Tactics to insure security considerations are understood, include the infusion of ‘Red Team’ principles—thinking how the bad guys do, profiling the most likely threat agents, and learning from historical attack methods. These exercises are used by Intel information security internally and can be equally important tools to temper the external feature design process. In spearheading these discussions, I help expand the scope of work from the ‘does the design work’ mindset to include ‘how can someone break it or leverage it to do something malicious.’

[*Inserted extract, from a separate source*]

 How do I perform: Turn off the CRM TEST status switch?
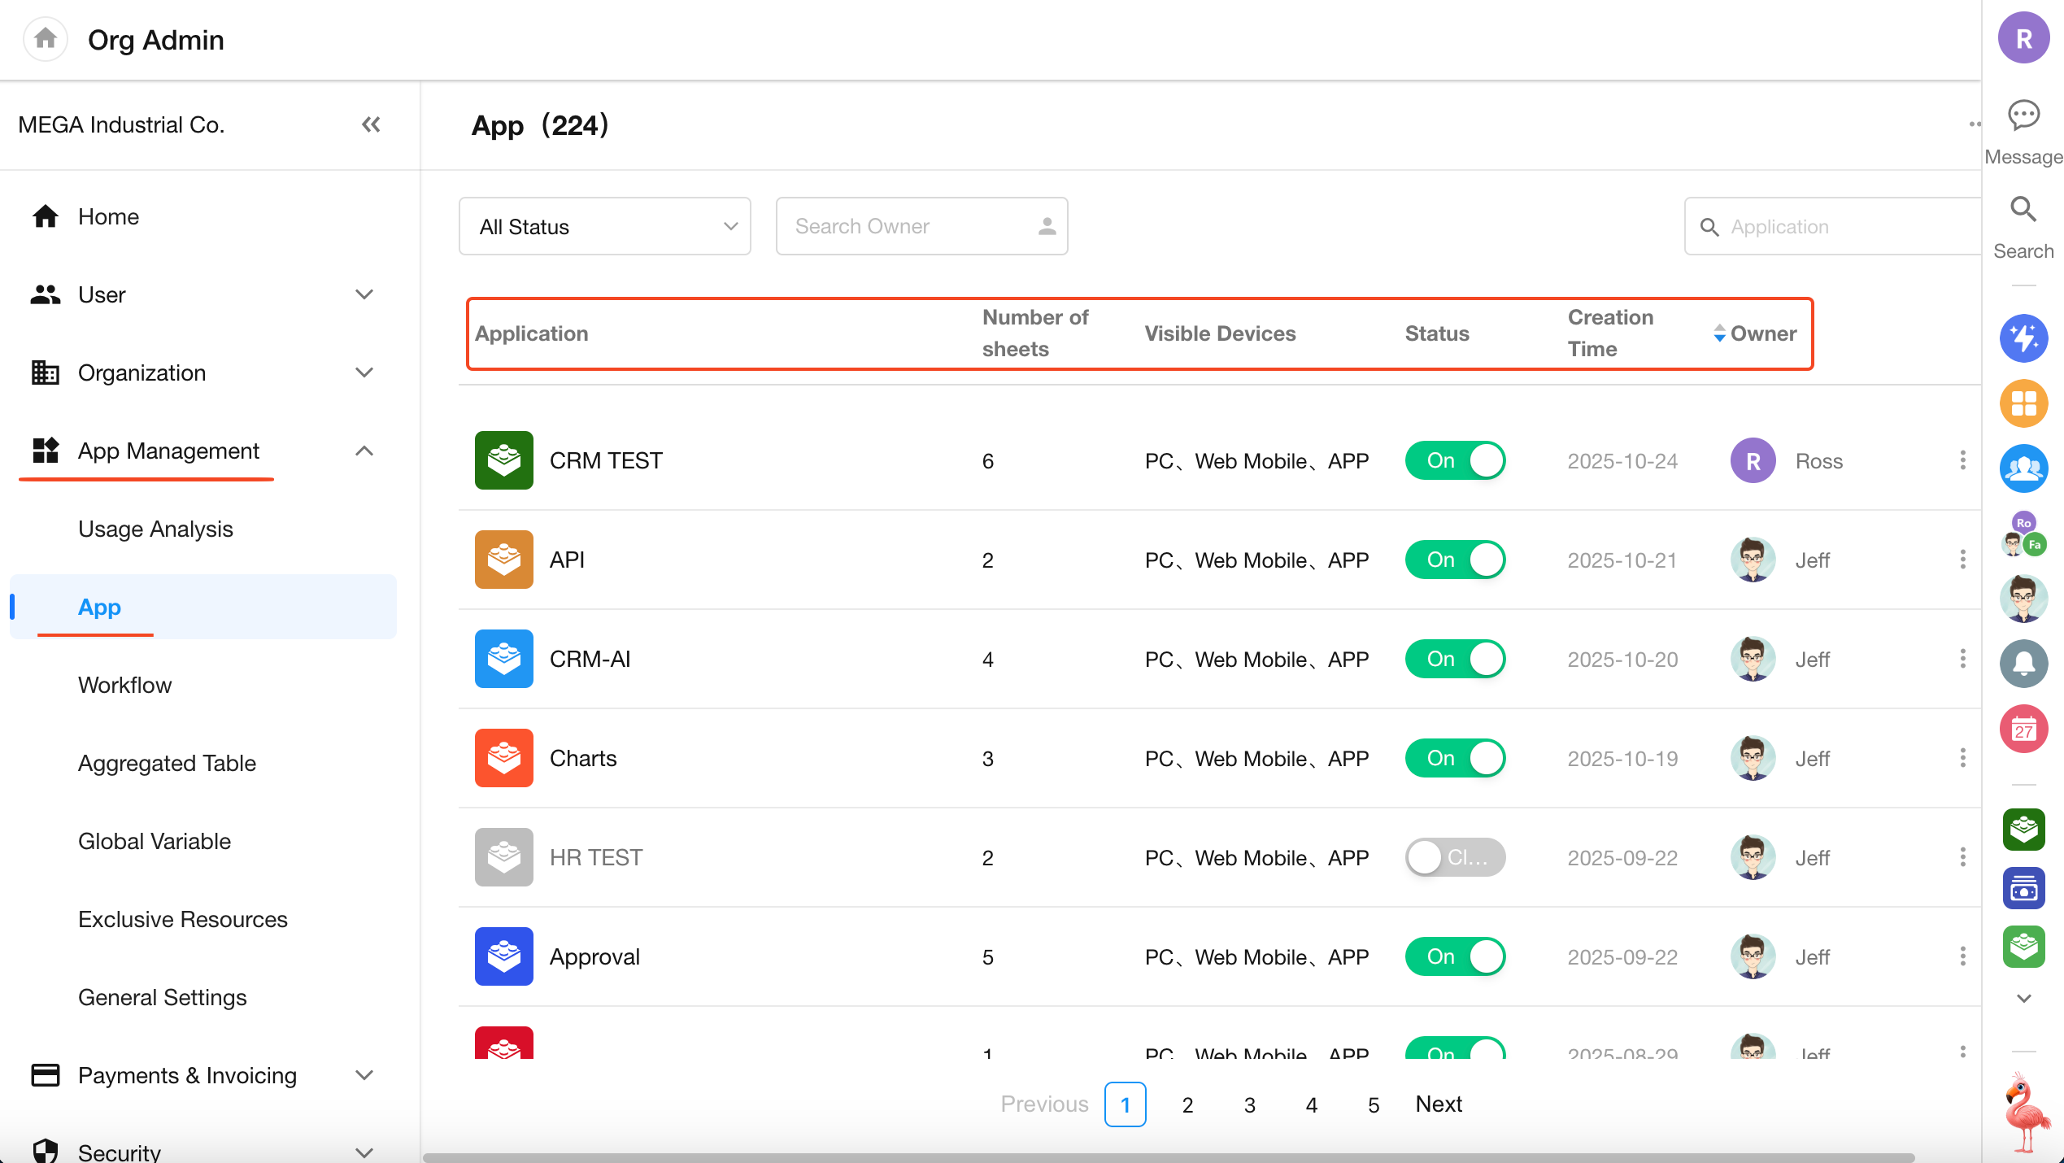[1455, 460]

Recently, I’ve been involved with market value and competition analysis. This includes giving input on how our products will be evaluated by the security industry. In IT, we are particularly critical of outlandish claims of certain security product vendors peddling their wares to Intel, which are quickly dismissed. Our marketing claims must be realistic and accurate. They must properly reflect what we can deliver in the security space. We can’t make the same mistakes we’ve seen from others in the industry who rely on fear, uncertainty, and doubt to artificially drive short-term sales. Important checks and balances exist. Nowadays, a healthy worldwide security community takes the role of evaluating and vetting products and services as expert proxies for the customers. They quickly callout companies who overstate their products or make misleading claims and are particularly ruthless to established corporations looking to leverage the ‘security’ moniker just to sell more products. Understanding how these security experts will measure effectiveness, value, and longevity goes a long way in properly positioning our marketing message. Ethically, Intel always strives to be open, straightforward, and do the right thing. So it comes down to the accuracy in the message of what we deliver.
Q. So, what’s next?
Moving forward, I hope to land more security product pilots internally, build more cross-organizational bridges to share insights, and contribute to strategies and designs that intersect future business opportunities in the market. So far, the journey has been exciting, educational, satisfying, and frustrating. The most important measure for me, though, is when I wake up each morning—I look forward to the challenges ahead. Halfway through the rotation and I continue to enjoy every day. I can't wait to see what happens in the next few months!